**Passage**.

Information Architecture & User Flows We organize content based on how your real users navigate, using techniques like tree testing and card sorting. We map user journeys for each audience—donors, volunteers, community members—and design pathways that make sense.

Design for Accessibility from Day One We build WCAG 2.2 AA compliance into the design system, not as a retrofit. This means:

  • Choosing color palettes that meet contrast requirements
  • Designing touch targets that are large enough for everyone
  • Using semantic HTML structure from the start
  • Testing with assistive technologies during design

Performance-First Development Slow sites lose donors and volunteers. We:

  • Optimize images ruthlessly (compression, formats, lazy loading)

[Records from a pointing dataset]
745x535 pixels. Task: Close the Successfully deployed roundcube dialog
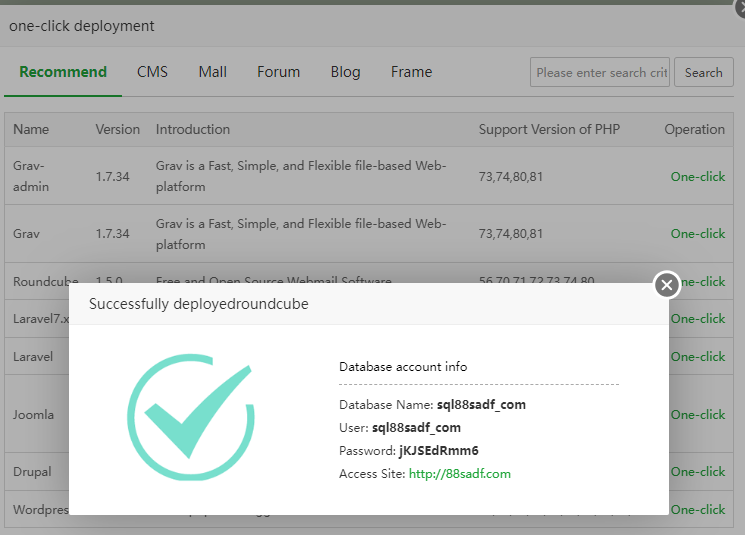click(x=667, y=285)
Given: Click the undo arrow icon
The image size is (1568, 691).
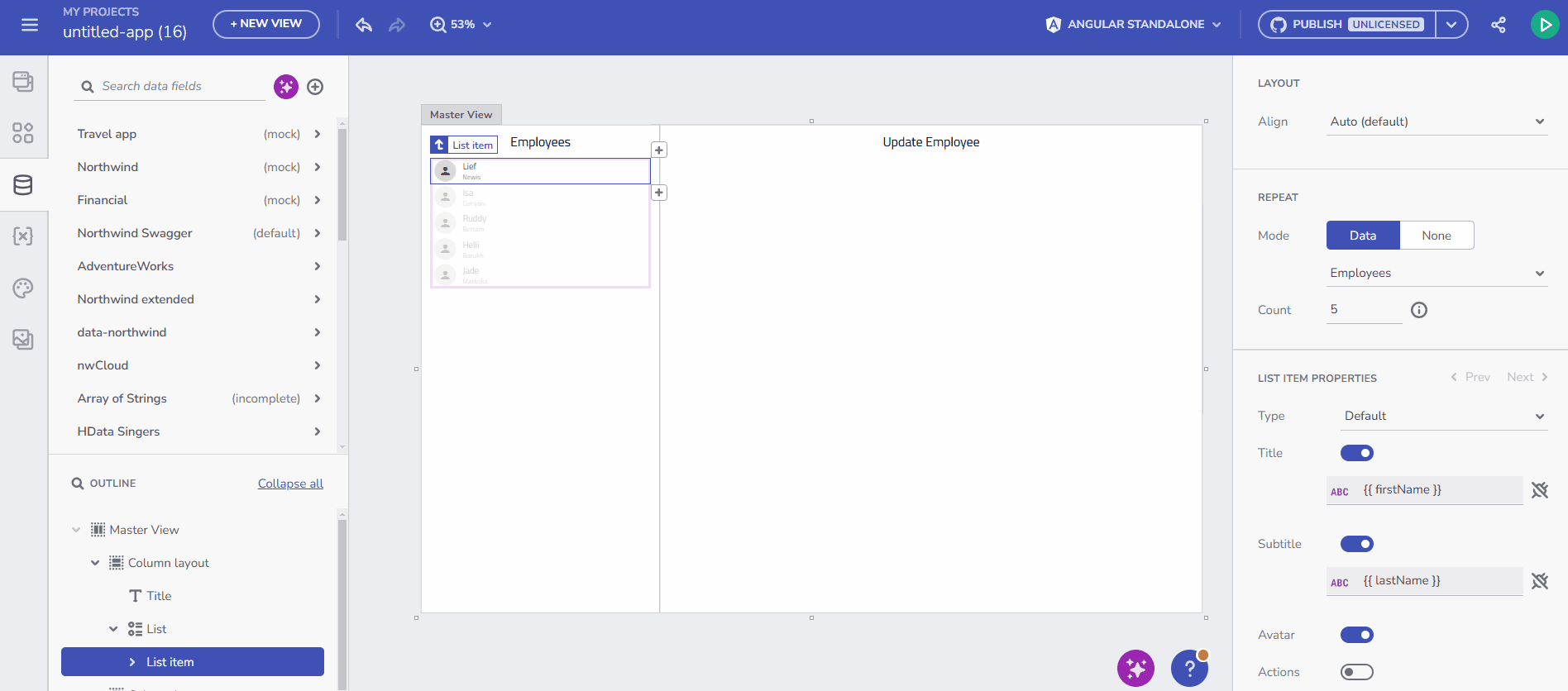Looking at the screenshot, I should (x=364, y=25).
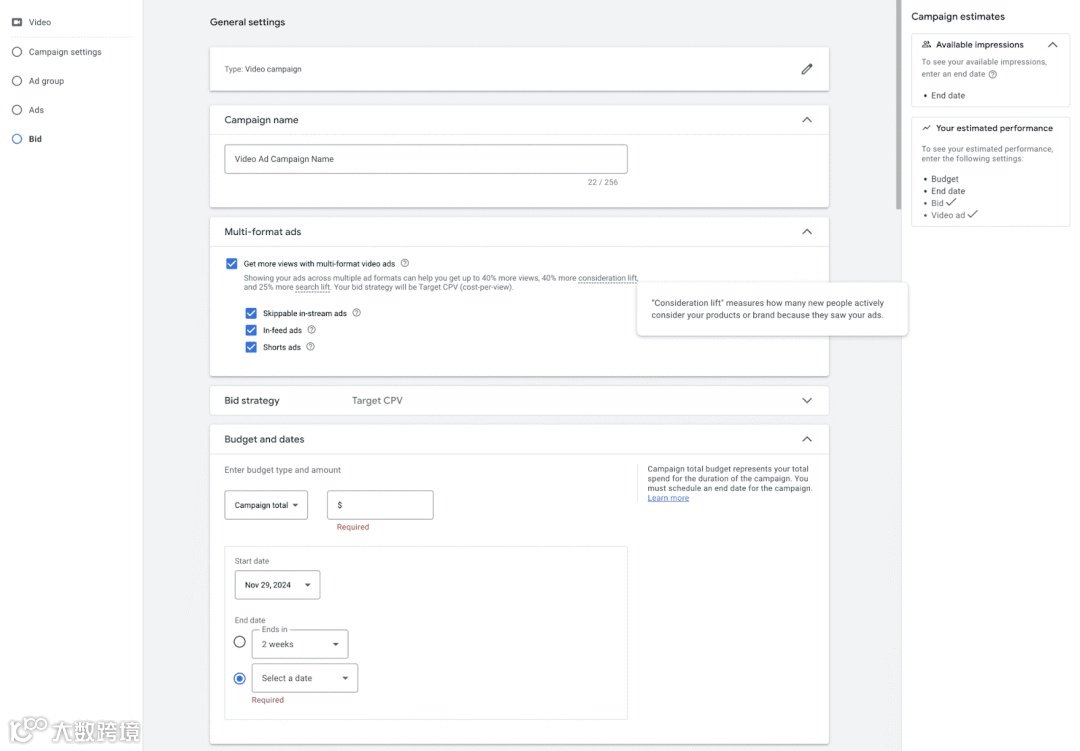Screen dimensions: 1080x751
Task: Click help icon beside multi-format video ads
Action: 405,264
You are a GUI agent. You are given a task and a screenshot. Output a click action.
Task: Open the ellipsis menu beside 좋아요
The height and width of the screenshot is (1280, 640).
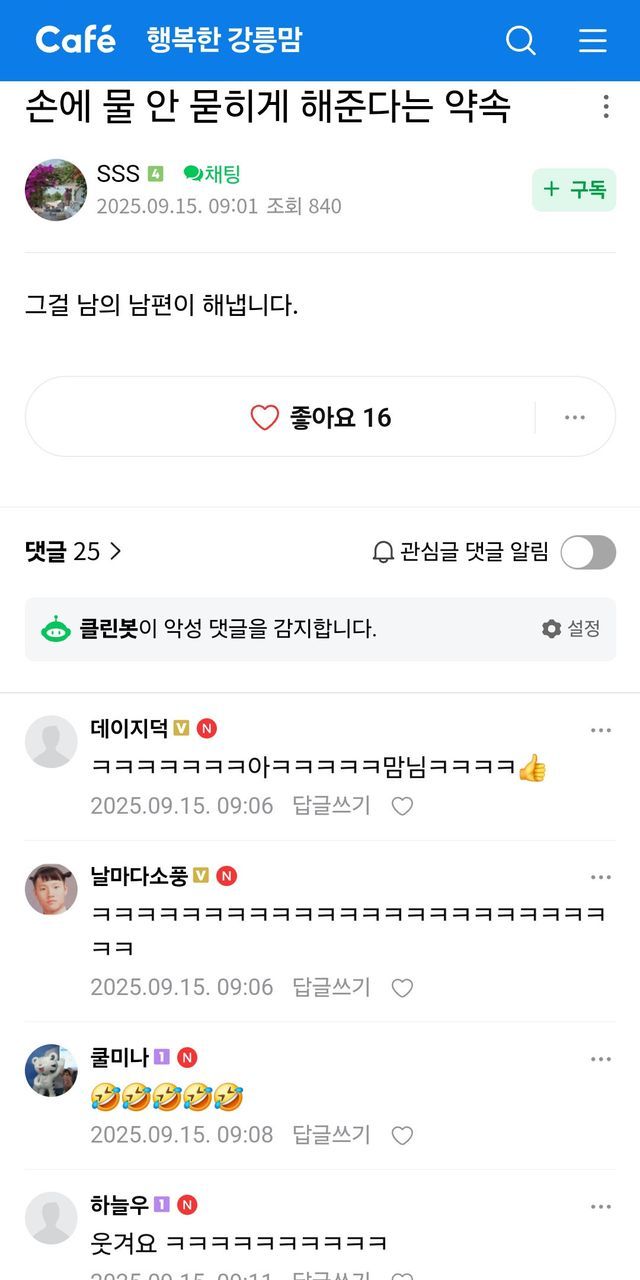574,417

**Directives**.
A. Locate each line in the entries that contains the string "beside", and copy those lines.
B. Resume the passage on website design and development, starting right after its final bullet point.

**Responses to the tasks**.
A.
Task: Click help icon beside multi-format video ads
Task: Open the ellipsis menu beside 좋아요

B.
  • Minimize JavaScript and CSS
  • Leverage browser caching
  • Use CDNs to serve content globally
  • Test on real devices and slower internet connections

Conversion Rate Optimization Small changes create big differences. We:

  • A/B test CTA button text, color, and placement
  • Simplify donation forms ruthlessly
  • Optimize thank-you pages for repeat giving
  • Implement email capture for newsletter growth
  • Track user behavior with analytics to identify friction points

Ongoing Support and Compliance Websites aren’t fire-and-forget. We provide:

  • Regular accessibility audits
  • Content updates and maintenance
  • Performance monitoring
  • Security patches and updates
  • Training so your team can manage the site

Case Study: Local Animal Shelter

One nonprofit we worked with had a beautiful website but was converting only 0.8% of visitors to donors. After auditing, we found:

  • Donation button was below the fold on the homepage
  • Form asked for 12 pieces of information
  • No impact stories or statistics showing where money goes
  • Slow performance (8-second load time)

Changes we made:

  • Moved “Donate Now” button above the fold
  • Reduced form to 4 fields
  • Added impact section: “Your $50 feeds a rescue dog for a month”
  • Optimized images and minified code (2-second load time)
  • Created new program pages with impact stories

Results: Conversion rate improved to 2.1%—a 163% increase in donations without increasing traffic.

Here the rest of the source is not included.